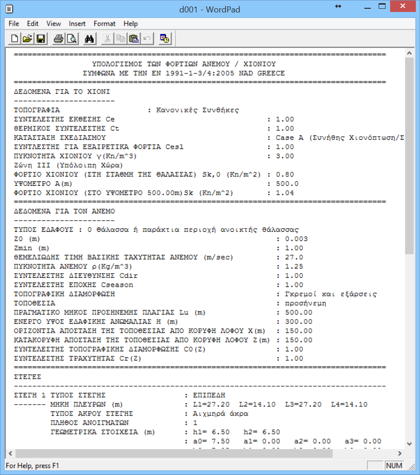Click the horizontal scrollbar right arrow
This screenshot has width=420, height=475.
pyautogui.click(x=400, y=453)
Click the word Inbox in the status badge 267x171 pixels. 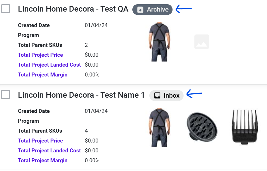click(171, 96)
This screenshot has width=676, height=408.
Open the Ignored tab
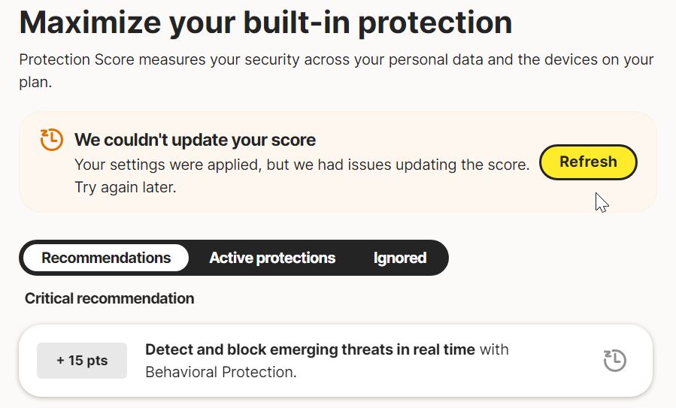pos(399,258)
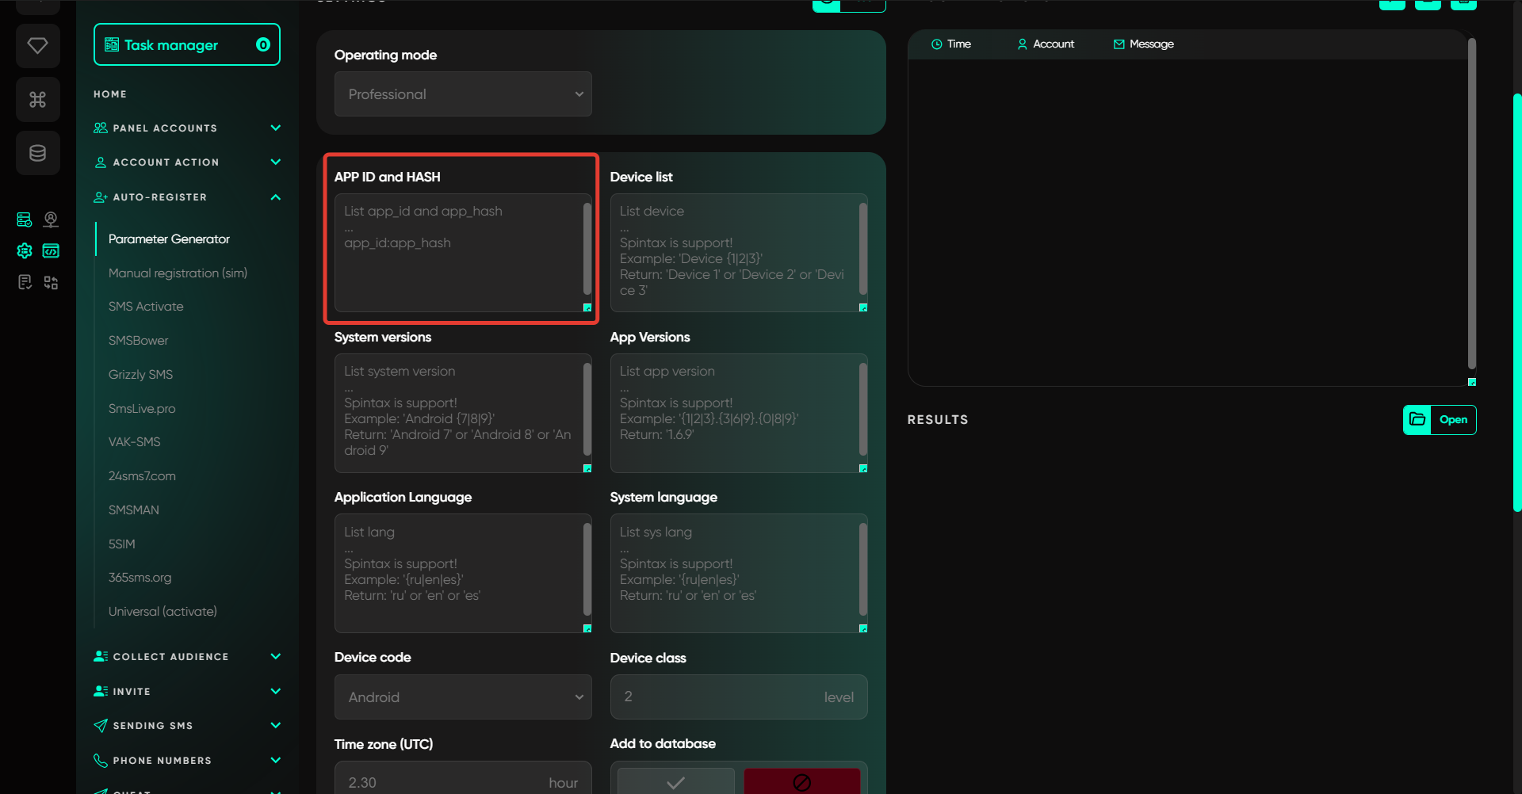Open the Operating mode dropdown

coord(463,94)
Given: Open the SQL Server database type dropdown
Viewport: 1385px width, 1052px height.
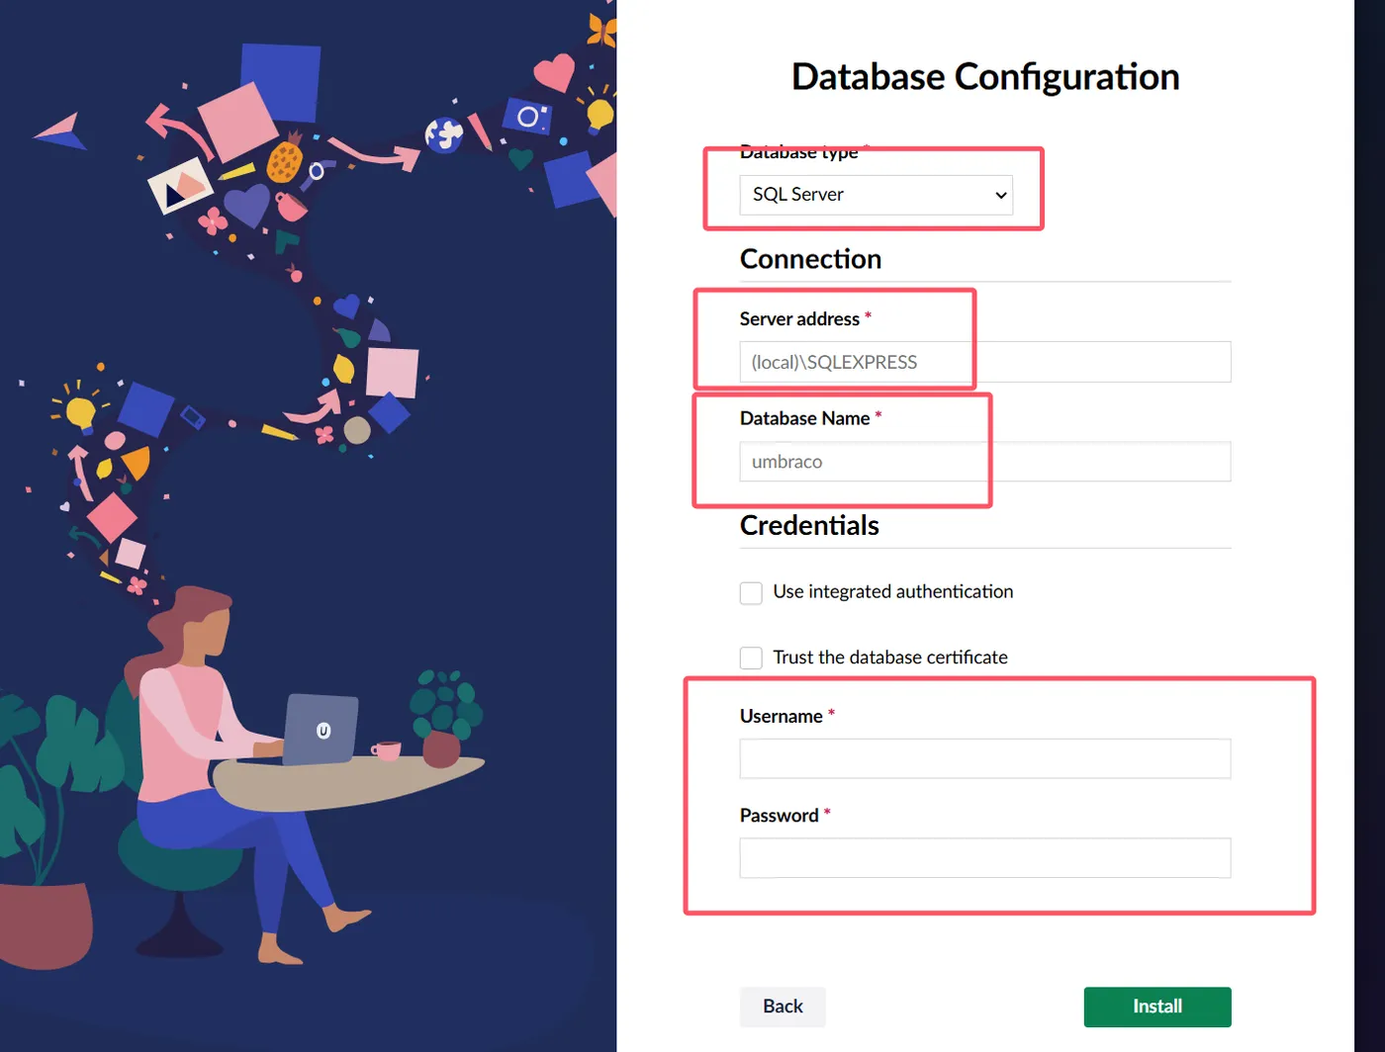Looking at the screenshot, I should (876, 195).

_Prompt_:
Restate exactly, and only, the lines from the one that holds "Given: Open the" down to the last line of the material above. Omit the pictures.

_Written answer_:
Given: Open the SQL Server database type dropdown
Viewport: 1385px width, 1052px height.
Looking at the screenshot, I should (876, 195).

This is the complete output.